[Saved data entries]
◇ ◇ ◇
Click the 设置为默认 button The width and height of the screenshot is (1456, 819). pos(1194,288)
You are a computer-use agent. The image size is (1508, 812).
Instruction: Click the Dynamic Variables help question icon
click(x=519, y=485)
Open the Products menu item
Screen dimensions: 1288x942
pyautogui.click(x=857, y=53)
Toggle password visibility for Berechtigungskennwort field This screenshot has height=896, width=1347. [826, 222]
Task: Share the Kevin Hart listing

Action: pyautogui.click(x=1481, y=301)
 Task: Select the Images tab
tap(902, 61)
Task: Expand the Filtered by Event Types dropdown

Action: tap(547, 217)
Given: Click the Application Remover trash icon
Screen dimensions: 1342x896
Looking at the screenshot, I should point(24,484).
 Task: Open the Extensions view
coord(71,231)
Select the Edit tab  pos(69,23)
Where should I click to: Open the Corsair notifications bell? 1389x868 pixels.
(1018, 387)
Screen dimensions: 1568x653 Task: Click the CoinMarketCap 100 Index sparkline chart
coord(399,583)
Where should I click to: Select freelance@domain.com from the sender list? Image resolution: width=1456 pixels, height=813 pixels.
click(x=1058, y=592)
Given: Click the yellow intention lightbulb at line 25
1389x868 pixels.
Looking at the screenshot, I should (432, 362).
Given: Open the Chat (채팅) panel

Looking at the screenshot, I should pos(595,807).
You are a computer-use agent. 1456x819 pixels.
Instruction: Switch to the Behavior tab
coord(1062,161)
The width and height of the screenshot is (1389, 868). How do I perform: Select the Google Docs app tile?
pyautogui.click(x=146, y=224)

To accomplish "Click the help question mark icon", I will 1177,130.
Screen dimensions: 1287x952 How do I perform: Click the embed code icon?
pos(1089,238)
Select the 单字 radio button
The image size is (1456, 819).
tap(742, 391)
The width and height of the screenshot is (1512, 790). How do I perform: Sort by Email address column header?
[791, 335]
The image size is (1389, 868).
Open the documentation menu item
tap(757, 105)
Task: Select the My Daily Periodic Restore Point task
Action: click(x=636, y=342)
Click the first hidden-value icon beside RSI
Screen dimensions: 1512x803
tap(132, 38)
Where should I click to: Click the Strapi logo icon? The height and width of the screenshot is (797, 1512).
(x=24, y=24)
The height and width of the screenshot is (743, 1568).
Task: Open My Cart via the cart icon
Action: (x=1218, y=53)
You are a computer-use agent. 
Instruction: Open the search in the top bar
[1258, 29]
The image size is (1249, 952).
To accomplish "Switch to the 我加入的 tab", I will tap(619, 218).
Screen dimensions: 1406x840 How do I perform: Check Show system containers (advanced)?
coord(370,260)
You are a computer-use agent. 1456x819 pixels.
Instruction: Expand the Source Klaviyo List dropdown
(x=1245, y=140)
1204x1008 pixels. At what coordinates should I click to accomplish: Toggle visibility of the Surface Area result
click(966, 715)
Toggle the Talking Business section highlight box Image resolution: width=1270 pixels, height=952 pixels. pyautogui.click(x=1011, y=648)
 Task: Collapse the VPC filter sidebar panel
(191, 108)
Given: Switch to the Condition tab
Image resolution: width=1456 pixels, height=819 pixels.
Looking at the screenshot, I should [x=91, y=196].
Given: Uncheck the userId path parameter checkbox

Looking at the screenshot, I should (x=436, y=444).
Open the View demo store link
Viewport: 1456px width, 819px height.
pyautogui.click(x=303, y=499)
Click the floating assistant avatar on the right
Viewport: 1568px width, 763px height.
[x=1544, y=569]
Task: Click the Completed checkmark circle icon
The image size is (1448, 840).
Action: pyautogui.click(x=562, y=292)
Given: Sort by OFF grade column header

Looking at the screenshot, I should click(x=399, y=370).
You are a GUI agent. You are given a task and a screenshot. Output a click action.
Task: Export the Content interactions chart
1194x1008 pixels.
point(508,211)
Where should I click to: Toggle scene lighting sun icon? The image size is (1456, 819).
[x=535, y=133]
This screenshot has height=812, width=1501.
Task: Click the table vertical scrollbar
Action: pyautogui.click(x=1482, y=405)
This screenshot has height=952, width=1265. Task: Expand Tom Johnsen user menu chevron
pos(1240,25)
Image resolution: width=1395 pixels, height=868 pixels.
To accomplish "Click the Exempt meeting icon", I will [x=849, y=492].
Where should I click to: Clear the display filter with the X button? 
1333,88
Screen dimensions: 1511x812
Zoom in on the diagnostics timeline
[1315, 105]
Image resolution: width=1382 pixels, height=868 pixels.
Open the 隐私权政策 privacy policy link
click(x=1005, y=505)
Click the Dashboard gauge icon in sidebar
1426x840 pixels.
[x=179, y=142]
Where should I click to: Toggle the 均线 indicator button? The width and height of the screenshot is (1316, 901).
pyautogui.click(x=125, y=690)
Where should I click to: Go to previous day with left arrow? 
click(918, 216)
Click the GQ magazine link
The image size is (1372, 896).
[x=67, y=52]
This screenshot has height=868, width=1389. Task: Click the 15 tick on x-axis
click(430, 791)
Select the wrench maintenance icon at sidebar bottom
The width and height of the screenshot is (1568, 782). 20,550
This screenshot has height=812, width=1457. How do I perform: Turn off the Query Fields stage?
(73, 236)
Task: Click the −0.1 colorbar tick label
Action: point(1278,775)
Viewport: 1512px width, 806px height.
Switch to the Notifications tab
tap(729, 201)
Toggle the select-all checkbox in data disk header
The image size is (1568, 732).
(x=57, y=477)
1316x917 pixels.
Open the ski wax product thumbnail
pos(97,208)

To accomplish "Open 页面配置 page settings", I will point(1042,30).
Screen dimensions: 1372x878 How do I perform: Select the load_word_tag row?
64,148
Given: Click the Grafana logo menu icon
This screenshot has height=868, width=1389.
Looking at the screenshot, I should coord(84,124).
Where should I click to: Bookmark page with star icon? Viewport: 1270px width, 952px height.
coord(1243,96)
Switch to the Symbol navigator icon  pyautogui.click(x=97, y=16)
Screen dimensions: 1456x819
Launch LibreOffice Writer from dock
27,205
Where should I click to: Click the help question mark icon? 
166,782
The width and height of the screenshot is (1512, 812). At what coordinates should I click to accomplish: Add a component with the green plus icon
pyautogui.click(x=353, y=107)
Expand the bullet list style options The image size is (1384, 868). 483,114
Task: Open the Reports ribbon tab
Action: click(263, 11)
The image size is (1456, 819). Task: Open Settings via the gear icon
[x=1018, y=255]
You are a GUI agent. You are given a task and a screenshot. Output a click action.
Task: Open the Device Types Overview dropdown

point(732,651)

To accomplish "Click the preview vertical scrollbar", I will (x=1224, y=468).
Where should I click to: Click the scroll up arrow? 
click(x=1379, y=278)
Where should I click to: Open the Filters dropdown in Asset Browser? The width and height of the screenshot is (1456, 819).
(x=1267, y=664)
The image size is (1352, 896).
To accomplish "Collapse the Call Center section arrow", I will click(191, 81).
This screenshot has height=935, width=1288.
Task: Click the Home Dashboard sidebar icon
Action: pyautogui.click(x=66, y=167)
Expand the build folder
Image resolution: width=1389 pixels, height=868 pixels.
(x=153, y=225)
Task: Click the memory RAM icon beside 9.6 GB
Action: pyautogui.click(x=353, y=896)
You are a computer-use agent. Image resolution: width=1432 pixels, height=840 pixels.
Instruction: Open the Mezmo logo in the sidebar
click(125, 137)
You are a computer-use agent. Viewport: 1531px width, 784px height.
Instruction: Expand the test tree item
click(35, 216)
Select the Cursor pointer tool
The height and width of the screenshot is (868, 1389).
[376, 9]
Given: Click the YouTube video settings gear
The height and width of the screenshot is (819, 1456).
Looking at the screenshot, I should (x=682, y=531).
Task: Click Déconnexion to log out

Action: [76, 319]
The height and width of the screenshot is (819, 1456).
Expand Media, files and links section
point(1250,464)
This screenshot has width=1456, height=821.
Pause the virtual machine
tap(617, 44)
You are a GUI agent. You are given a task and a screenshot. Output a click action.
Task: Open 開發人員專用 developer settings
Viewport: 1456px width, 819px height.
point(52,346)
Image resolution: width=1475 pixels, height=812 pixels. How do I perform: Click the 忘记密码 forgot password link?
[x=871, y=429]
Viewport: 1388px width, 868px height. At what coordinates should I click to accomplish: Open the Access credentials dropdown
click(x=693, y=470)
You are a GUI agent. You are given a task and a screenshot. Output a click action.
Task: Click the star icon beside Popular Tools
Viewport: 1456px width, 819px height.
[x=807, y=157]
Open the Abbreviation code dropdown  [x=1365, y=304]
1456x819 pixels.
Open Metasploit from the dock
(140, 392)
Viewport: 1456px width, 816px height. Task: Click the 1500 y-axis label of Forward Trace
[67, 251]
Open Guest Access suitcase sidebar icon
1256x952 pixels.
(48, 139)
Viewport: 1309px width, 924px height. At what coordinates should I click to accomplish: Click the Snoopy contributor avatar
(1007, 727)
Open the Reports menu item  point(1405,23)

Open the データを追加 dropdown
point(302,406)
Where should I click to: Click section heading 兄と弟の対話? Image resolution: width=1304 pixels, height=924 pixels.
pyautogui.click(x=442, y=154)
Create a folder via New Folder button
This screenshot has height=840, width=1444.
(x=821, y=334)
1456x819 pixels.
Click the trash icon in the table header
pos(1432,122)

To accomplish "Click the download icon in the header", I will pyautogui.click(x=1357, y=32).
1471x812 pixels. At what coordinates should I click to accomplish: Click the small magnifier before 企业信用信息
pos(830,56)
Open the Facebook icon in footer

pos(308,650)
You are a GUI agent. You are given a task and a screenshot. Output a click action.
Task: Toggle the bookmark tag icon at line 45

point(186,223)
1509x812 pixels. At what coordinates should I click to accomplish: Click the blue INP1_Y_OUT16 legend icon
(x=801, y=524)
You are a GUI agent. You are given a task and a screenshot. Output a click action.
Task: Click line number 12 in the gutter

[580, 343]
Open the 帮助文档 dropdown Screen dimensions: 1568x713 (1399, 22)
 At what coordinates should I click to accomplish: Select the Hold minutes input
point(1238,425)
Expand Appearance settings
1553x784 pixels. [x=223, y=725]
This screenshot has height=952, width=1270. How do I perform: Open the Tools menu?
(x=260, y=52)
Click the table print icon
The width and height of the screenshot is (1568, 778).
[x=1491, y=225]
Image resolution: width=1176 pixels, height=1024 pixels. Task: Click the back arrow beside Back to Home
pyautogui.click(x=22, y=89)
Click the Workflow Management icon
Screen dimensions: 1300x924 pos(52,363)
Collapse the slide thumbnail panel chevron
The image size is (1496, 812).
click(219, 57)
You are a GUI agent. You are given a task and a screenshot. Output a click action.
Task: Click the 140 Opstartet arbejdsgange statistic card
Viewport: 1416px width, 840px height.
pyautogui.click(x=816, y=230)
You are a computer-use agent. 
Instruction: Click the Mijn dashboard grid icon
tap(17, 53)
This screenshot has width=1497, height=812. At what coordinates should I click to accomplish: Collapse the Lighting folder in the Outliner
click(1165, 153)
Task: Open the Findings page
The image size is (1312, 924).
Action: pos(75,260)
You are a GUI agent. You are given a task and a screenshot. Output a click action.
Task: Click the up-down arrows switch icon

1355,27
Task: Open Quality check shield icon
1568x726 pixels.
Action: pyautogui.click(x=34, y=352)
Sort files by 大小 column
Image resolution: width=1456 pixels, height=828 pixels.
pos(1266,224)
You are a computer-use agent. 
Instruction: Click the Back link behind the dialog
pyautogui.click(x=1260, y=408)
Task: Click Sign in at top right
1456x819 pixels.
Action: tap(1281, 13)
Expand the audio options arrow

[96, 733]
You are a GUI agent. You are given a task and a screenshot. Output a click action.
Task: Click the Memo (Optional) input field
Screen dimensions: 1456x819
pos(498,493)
◇ ◇ ◇
* **Assigned task**: Transcribe each line of the data above, unaltered, from the one where "Image resolution: width=1456 pixels, height=819" appears to the one where "Open the View demo store link" appears, inclusive of both.

* **Result of the exercise**:
Image resolution: width=1456 pixels, height=819 pixels.
Looking at the screenshot, I should [x=91, y=196].
Given: Uncheck the userId path parameter checkbox

Looking at the screenshot, I should (x=436, y=444).
Open the View demo store link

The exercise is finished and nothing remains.